====== Extracted records ======
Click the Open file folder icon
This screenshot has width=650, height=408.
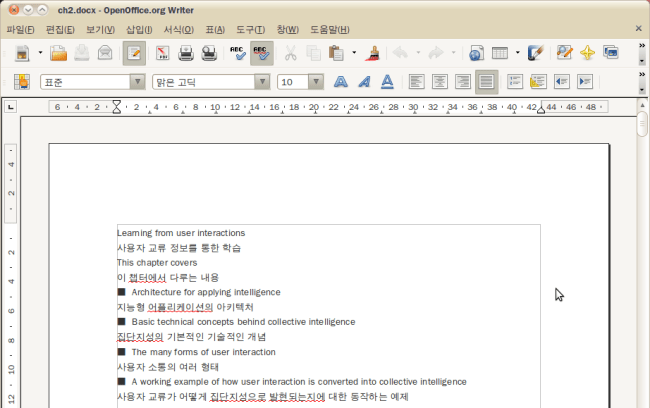pos(59,53)
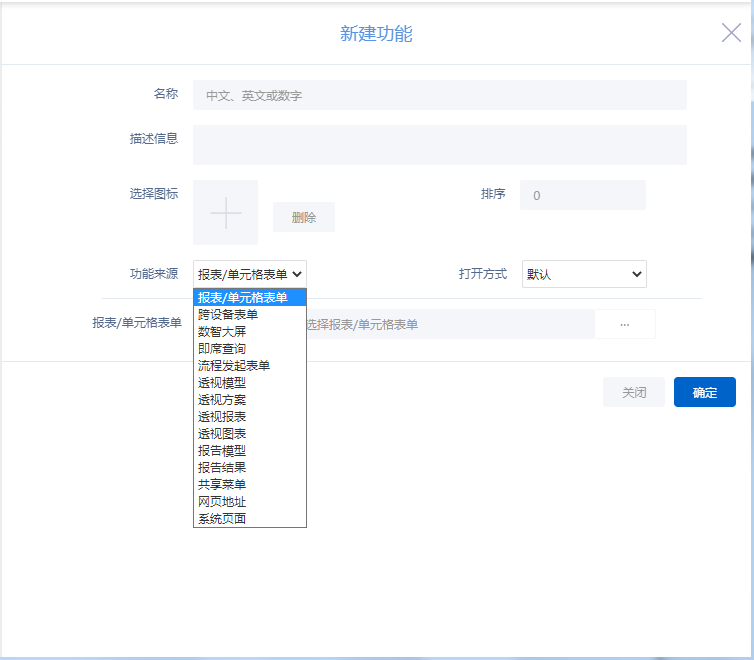Pick the 透视图表 option

221,433
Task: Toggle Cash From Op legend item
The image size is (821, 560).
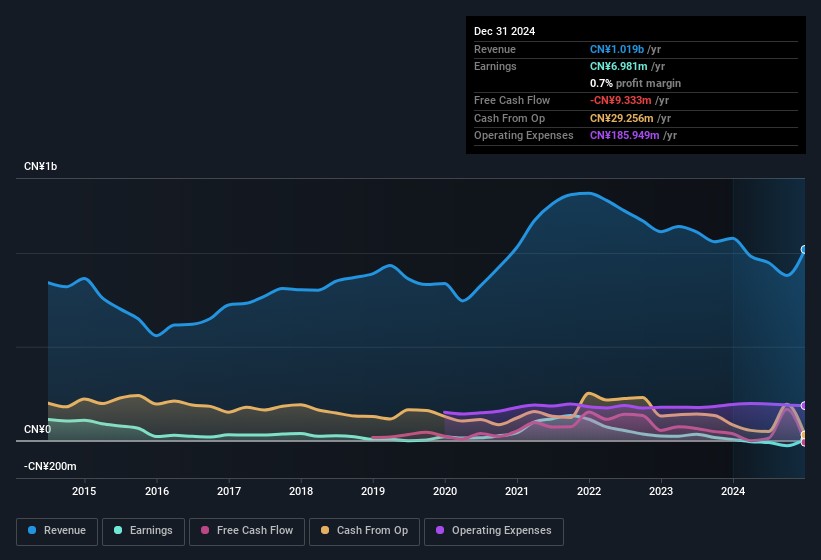Action: 366,530
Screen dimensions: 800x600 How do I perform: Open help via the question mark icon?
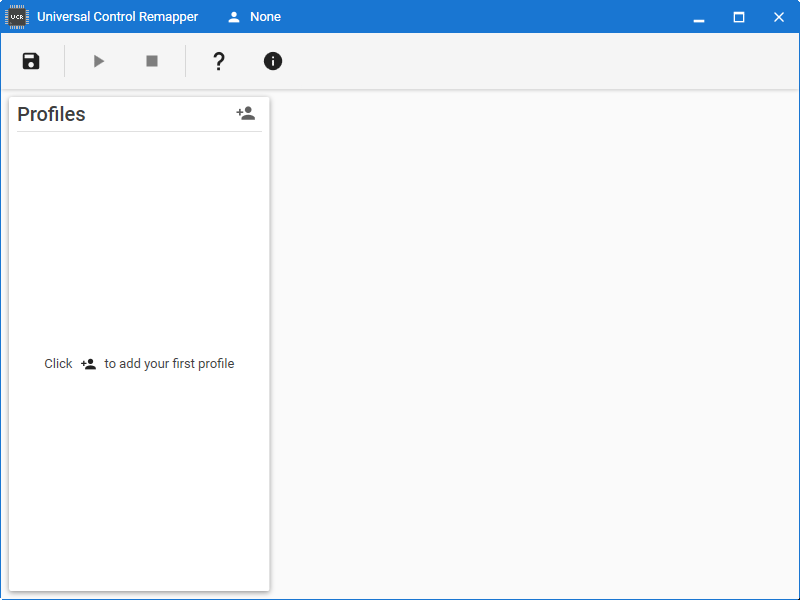219,61
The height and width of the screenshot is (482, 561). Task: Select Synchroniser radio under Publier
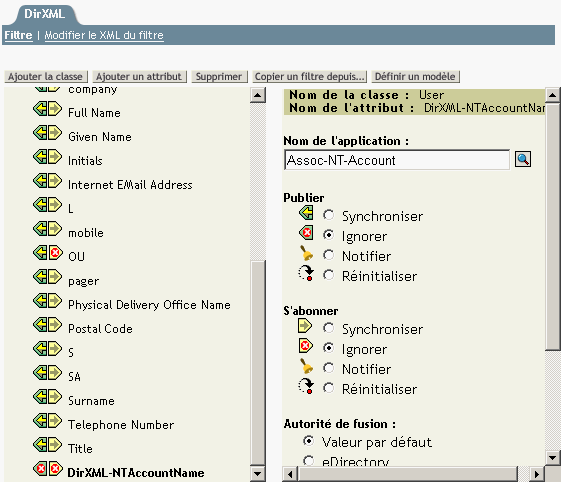328,215
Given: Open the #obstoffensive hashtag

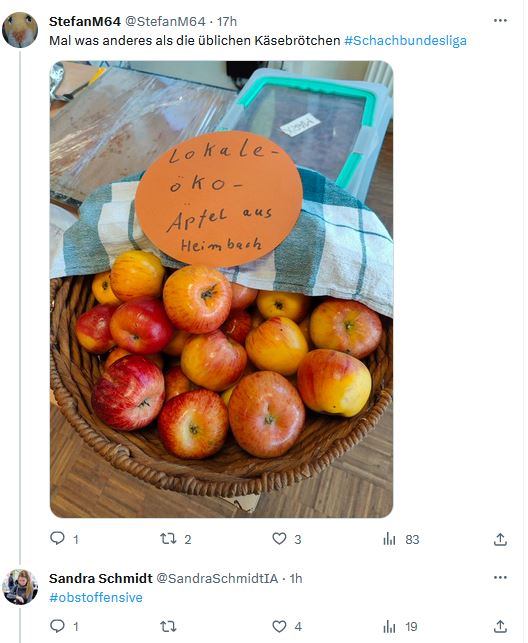Looking at the screenshot, I should pyautogui.click(x=96, y=597).
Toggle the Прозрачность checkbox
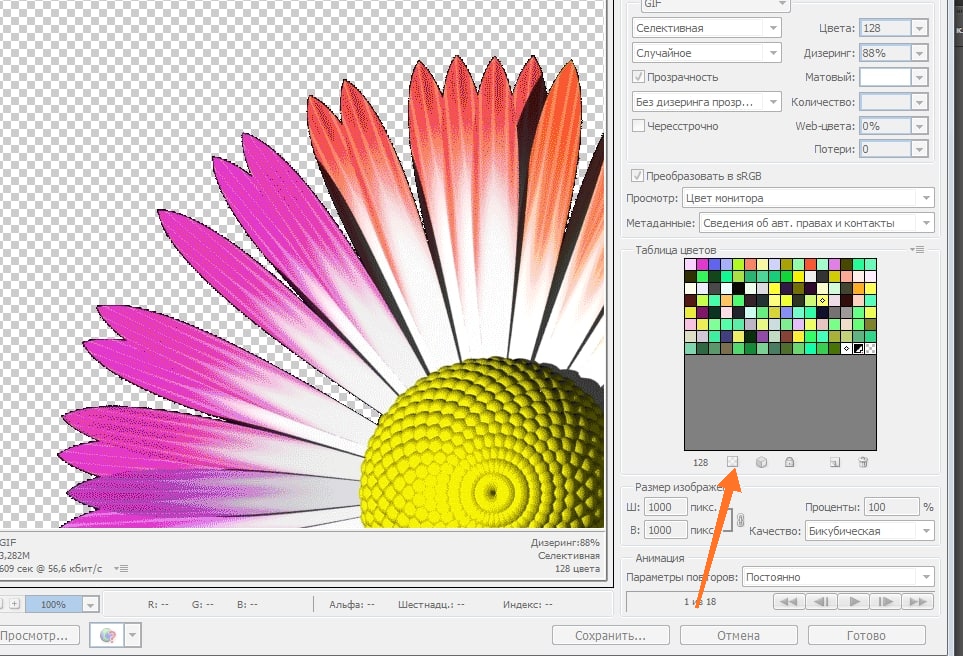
======
Problem requirements: Search the records for the word "Toggle" and copy every line where it occurs.

Answer to this problem:
Task: Toggle Cash From Op legend item
Toggle the Прозрачность checkbox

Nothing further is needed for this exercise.